Continuous vs. one-time identification: The solutions proposed by Li et al. [
38] and Yi et al. [
42] use a one-time identification model, allowing for a larger window of attack. Our study uses a continuous and dynamic identification model.
Identification domain: The solutions of Li et al. [
38] and Yi et al. [
42] require the identification to occur in the physical domain via smart glasses and wearable devices, whereas our solution uses the virtual domain, such as any applicable VR experience for identification, making our application more scalable and adaptable.

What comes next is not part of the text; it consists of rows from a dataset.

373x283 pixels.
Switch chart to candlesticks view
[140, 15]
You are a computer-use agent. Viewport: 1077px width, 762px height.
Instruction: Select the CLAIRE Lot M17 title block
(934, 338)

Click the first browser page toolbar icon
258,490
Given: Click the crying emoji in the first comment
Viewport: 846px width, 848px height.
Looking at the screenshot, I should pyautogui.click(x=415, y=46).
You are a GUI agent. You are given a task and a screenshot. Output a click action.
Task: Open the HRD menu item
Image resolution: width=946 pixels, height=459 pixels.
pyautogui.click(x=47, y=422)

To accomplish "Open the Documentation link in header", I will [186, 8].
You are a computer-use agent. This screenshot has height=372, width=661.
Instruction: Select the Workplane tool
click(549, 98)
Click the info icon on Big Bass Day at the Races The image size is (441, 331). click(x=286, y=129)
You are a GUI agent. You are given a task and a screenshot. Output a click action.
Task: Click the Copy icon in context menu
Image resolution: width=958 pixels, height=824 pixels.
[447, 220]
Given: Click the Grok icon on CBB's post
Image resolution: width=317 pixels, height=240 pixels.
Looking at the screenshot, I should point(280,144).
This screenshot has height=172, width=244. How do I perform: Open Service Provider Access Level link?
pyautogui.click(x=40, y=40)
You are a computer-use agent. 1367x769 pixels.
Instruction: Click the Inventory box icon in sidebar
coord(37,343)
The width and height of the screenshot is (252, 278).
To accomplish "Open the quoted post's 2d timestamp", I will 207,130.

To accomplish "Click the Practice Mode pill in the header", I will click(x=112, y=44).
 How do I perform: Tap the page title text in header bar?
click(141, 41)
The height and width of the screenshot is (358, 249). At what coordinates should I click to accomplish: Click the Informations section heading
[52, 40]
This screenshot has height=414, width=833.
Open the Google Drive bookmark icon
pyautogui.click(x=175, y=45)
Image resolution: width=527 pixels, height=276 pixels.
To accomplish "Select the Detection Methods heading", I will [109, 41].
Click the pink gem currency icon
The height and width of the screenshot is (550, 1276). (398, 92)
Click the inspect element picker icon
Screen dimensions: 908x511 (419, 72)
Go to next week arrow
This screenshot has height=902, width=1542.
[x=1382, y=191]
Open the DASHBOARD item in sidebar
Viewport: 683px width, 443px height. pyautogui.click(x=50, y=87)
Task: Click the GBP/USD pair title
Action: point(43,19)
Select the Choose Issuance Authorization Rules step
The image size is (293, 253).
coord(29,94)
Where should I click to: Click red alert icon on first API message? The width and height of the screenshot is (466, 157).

Multiple tasks: Kupin et al. [
8] based their identification on a singular task of throwing the ball at a target, whereas our study involved six different VR tasks that include a variety of kinesiological movements.
Penetration or vulnerability testing: Mustafa et al. [
41], Kupin et al. [
8] and Pfeuffer et al. [
23] did not provide penetration testing of their solution. We conducted a
Type-II and
Type-III whitebox penetration testing (see
Section 8) and our results indicated high resistance to these attacks.
4. Materials and Methods
4.1. Goals
In this study, our goal was to create a VR environment that allows users to perform a set of tasks. Our experiment comprised six different tasks, and each task was composed of a variable number of generic movements. We based these tasks on our review of the literature on kinesiology and VR applications, thus they represent elliptical curves in three-dimensional space involving coordinated motions of the head, eyes and hands. Using these tasks, we conducted a within-subjects study with 10 sessions per participant per day over a two-day period. A session took an average of 2 min. Our experiment provided the data that we needed to investigate and understand whether biometric discriminants can be extracted from motion data recorded from multiple sensors. Another expectation we had was for our resultant system to be able to easily identify its users and specific tasks.
4.2. Experimental Design
The participant movements were grouped into a set of tasks, which represent the raw data of our study and helped derive the features required in our analysis. The components of the movement and the resultant tasks are explained below.
4.2.1. User Tasks
The movements were encapsulated into a task. We designed two variants of this task, one dealt with
balls and the other with
cubes. The participants were given the task of grabbing, transporting and dropping balls and cubes into containers strategically placed within the VR environment (see
Figure 1). This ensures that kinesiologically valid motion data would be captured during our experiments. We then passed the collected data into a kNN classifier and trained an identification model with a high confidence value output. Below are the variables we tracked:
4.2.2. The Raw Data Sources
Task 1: Interacting with Balls in VR environment.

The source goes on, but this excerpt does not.